Additional feedbacks at play

Besides the surface mass balance–elevation feedback and the outlet glacier–thinning feedback, additional negative and positive feedbacks are at play. A negative feedback that can reduce mass loss is glacio-isostatic adjustment that results from unloading of the lithosphere due to ice loss. The uplift of bedrock is caused by the viscoelastic response of the underlying mantle and, as a consequence, will reduce the surface area that is exposed to surface melt and the ice area in direct contact with ocean water. However, because of the high mantle viscosity, this process is relatively slow, causing millimeters to centimeters per year rates of uplift. For each RCP scenario, we perform a simulation without glacio-isostatic adjustment and find that this effect is negligible on the centennial time scale, and after a millennium, mass loss is reduced by only about 2%, which is much less than the variance of the ensemble simulations on the 16th or 84th percentile (Table 1).

Another negative feedback is the coastward advection of deep cold ice, which increases ice viscosity and basal stickiness and decreases mass loss by reducing flow rates. This feedback competes with the positive feedback of inland migration of decreased basal stickiness due to outlet glacier acceleration and thinning (fig. S1). Acceleration of outlet glaciers not only leads to enhanced ice discharge but also contributes indirectly to increased surface runoff via the surface mass balance–elevation feedback: Thinning induced by outlet glacier acceleration lowers the ice surface in the vicinity of the glacier terminus, resulting in enhanced melt. While our model takes these three feedbacks into account, their impact is, however, difficult to quantify.

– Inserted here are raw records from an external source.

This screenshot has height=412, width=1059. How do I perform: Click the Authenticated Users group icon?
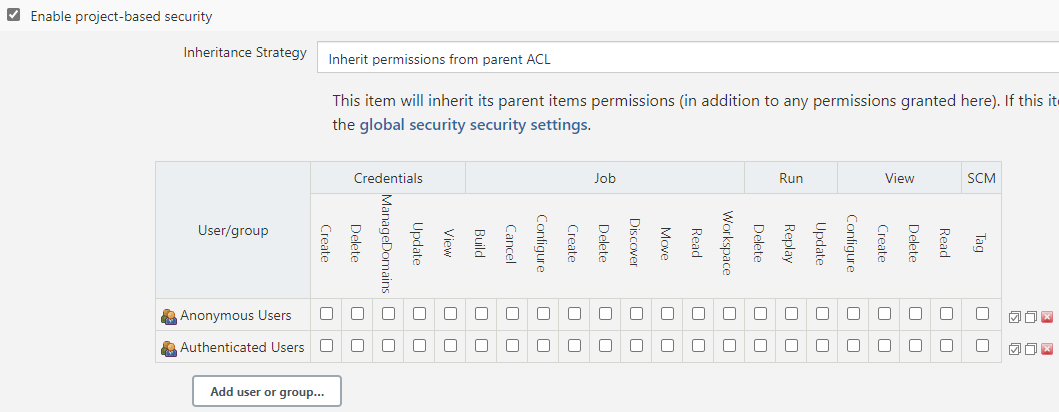click(x=168, y=348)
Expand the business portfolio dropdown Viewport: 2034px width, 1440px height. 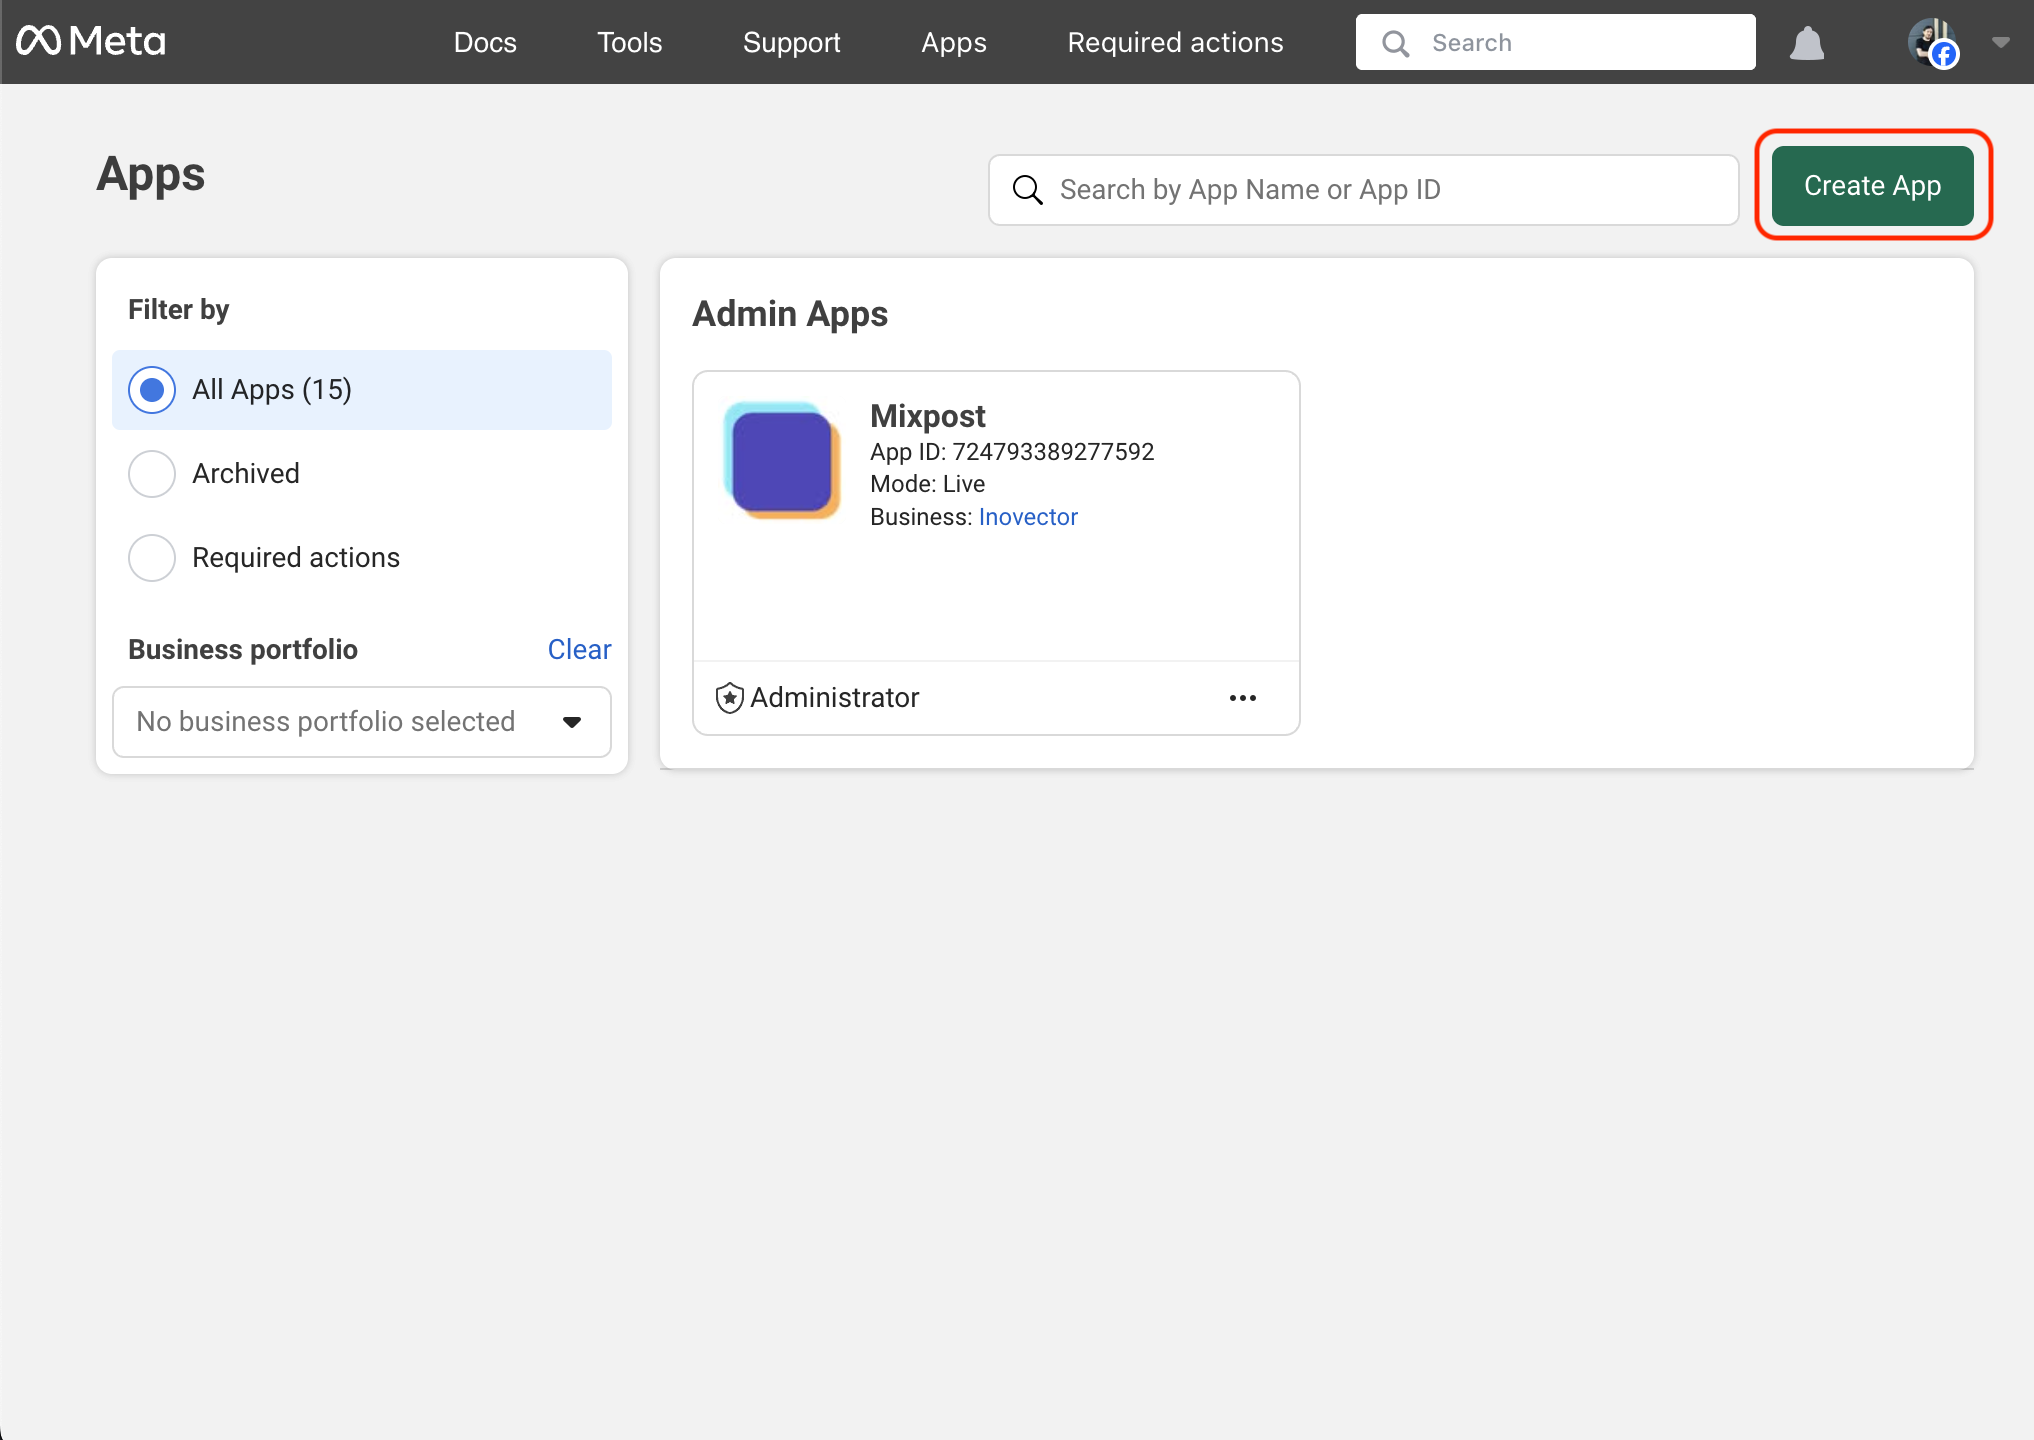[x=361, y=722]
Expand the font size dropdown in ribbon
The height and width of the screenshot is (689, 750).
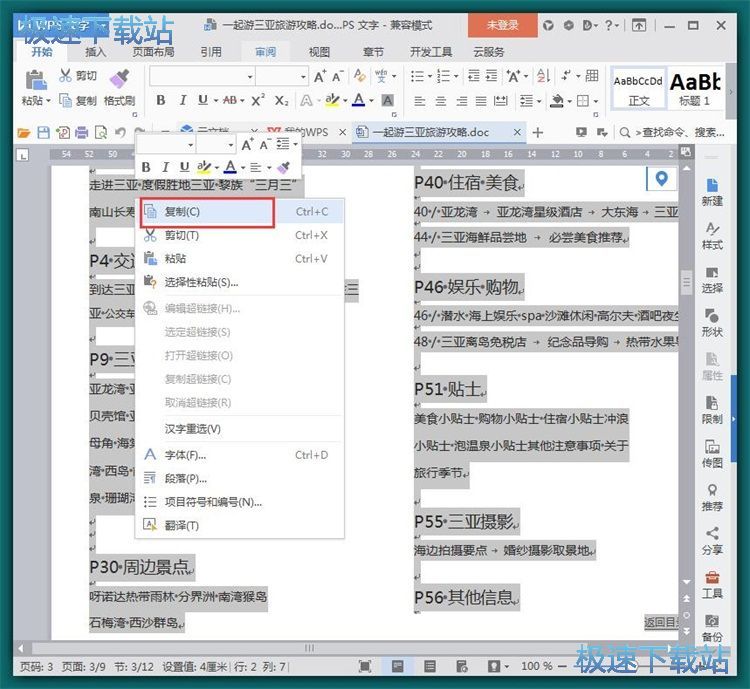point(302,77)
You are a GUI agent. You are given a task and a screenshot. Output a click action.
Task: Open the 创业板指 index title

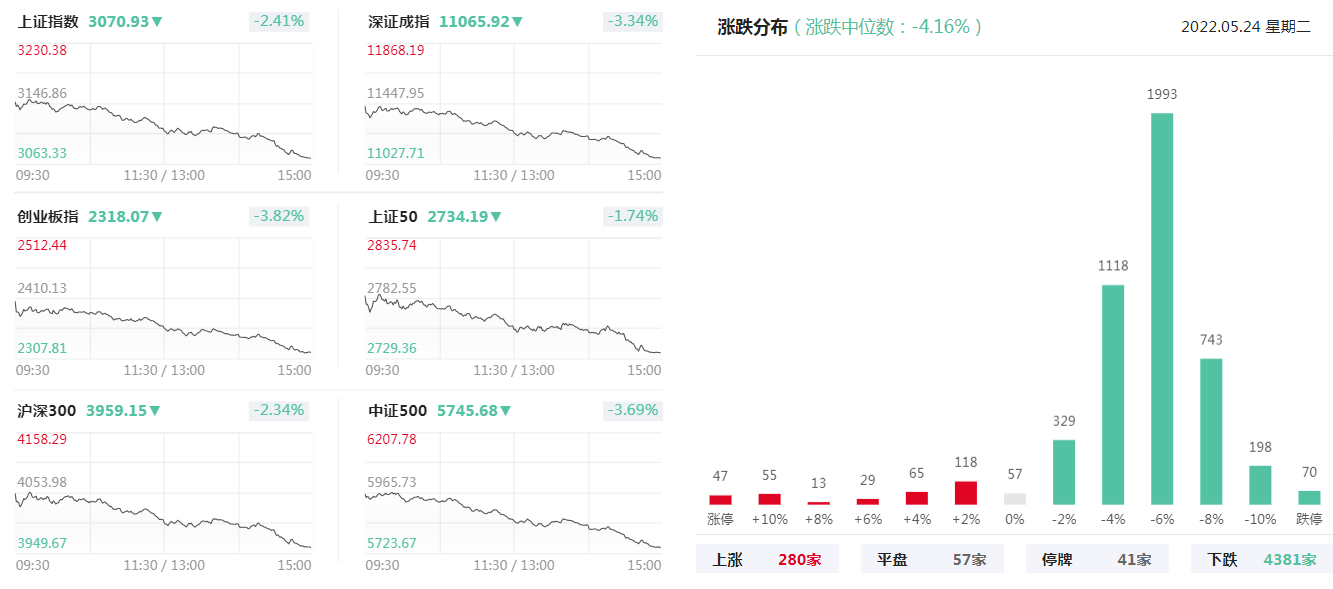coord(48,216)
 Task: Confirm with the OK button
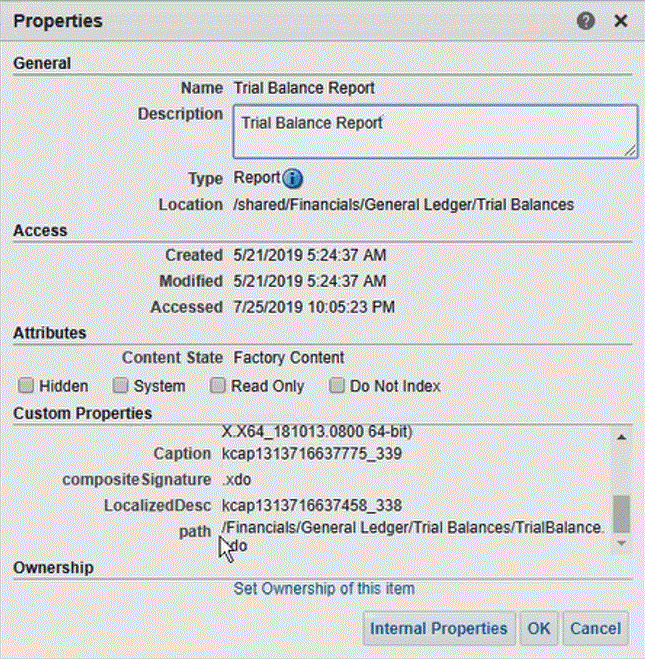click(x=539, y=628)
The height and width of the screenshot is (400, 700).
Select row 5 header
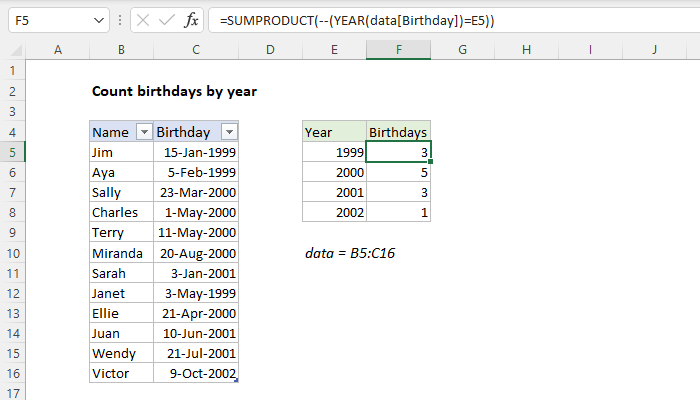(x=12, y=152)
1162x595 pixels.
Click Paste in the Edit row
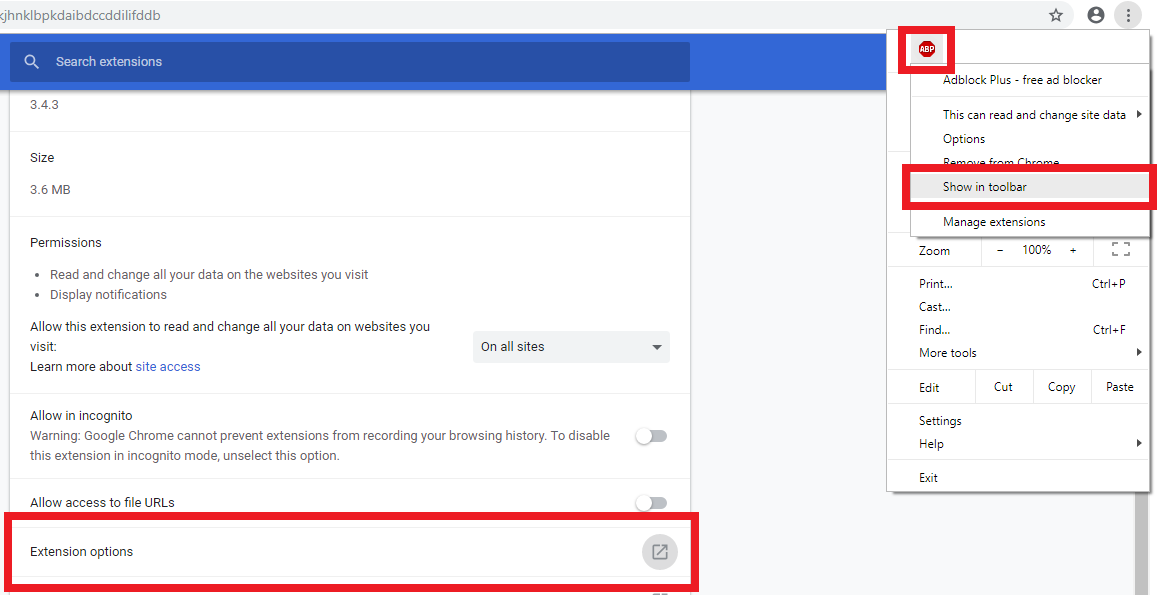point(1120,387)
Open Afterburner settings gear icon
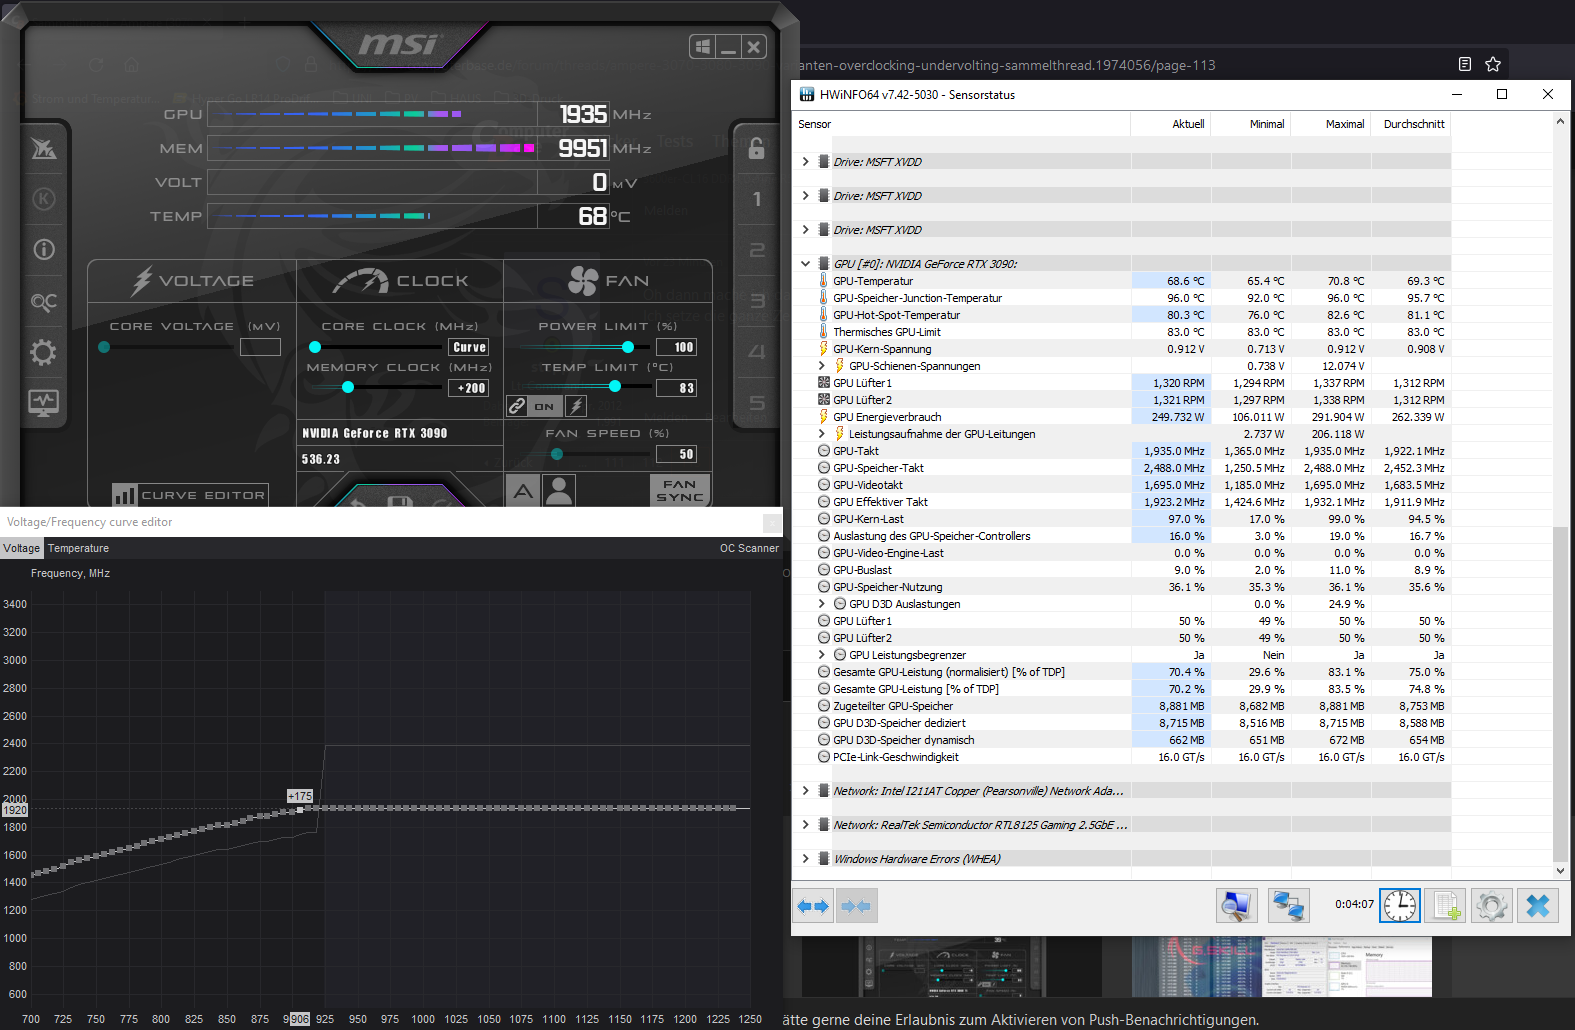 43,352
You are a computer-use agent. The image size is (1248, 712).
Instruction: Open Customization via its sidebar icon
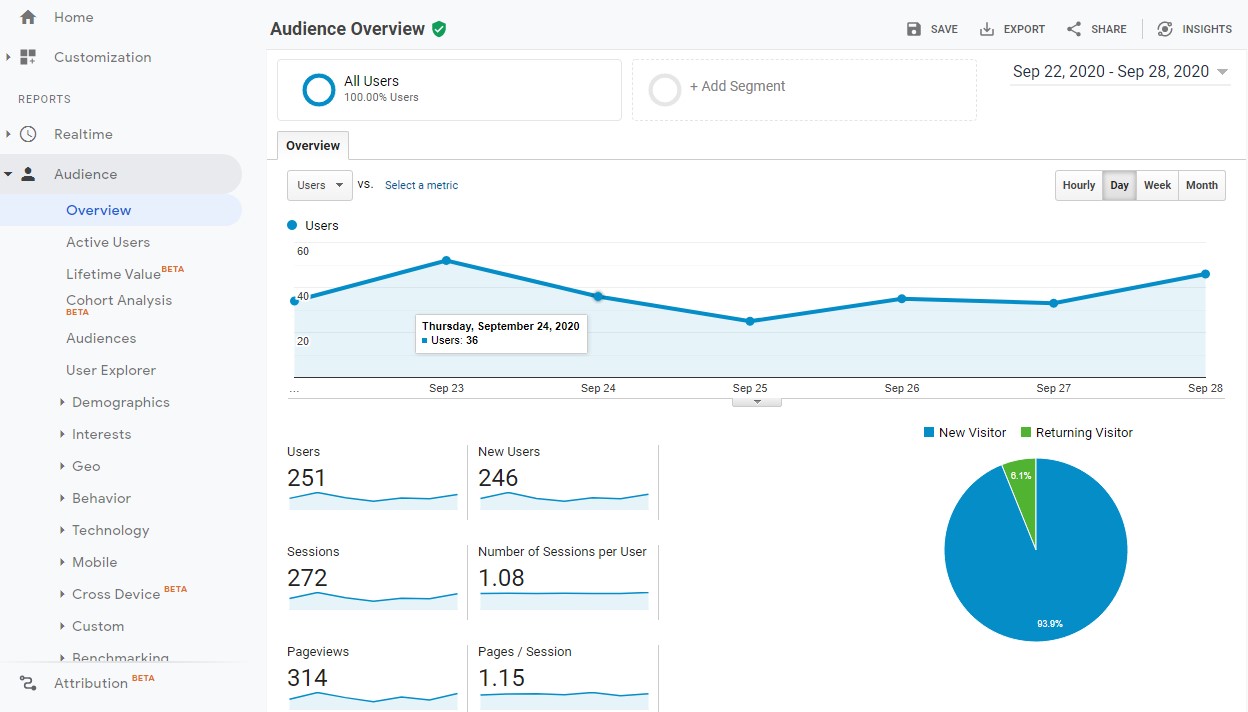click(x=26, y=57)
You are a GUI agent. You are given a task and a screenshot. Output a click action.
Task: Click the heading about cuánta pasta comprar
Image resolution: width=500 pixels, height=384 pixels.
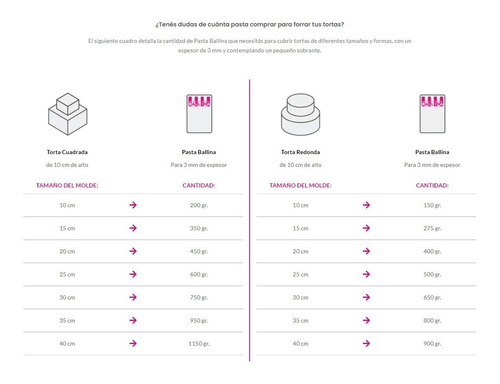point(250,24)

Positive feedbacks that we have not considered, but are potentially relevant, are the effect of enhanced surface melt affecting basal motion (25), warming of the ice by refreezing of meltwater [“cryo-hydrologic warming” (26)], and ice cliff failure (27). These three feedbacks, if taken into account, could further increase our mass loss estimates. Last, geomorphological processes such as bedrock erosion, sediment transport, and deposition could affect ice sheet evolution on centennial and longer time scales (28); however, whether these processes would amplify or slow down mass loss is not clear (29).

Outlet glacier retreat

Observations indicate that Greenland’s 200+ major outlet glaciers have displayed a marked asynchronicity in retreat behavior (30). Even adjacent glaciers that experience similar environmental conditions may behave differently because retreat is strongly controlled by glacier geometry (31). Our simulations produce similar behavior, as illustrated by two examples. In west-central Greenland, Store Gletscher’s current extent is strongly controlled by geometry because its terminus resides on a local bedrock high, and high frontal melt rates are required to thin the glacier to flotation and cause retreat (32). In our simulations, once Store Gletscher loses contact with the bedrock high, it retreats within a decade or less over a distance of about 25 km until it becomes land terminating (Fig. 4). This behavior is observed in all three RCP scenarios but occurs later under lower emissions scenarios (not shown). Upernavik Isstrøm South, in the same region, exhibits a more gradual retreat in the simulations due to a smoother bed topography. Both glaciers accelerate during retreat and then slow down at stable front positions on bedrock highs while thinning continues. Once thinned to flotation at this local high point, the glaciers retreat again. In our simulations, both Store Gletscher and Upernavik Isstrøm South undergo several episodes of fast retreat. During these episodes, maximum speeds are comparable between individual episodes, but maximum fluxes (product of ice thickness and vertically averaged velocity) decline over time because of thinning, a behavior that was also reported by Nick et al. (33).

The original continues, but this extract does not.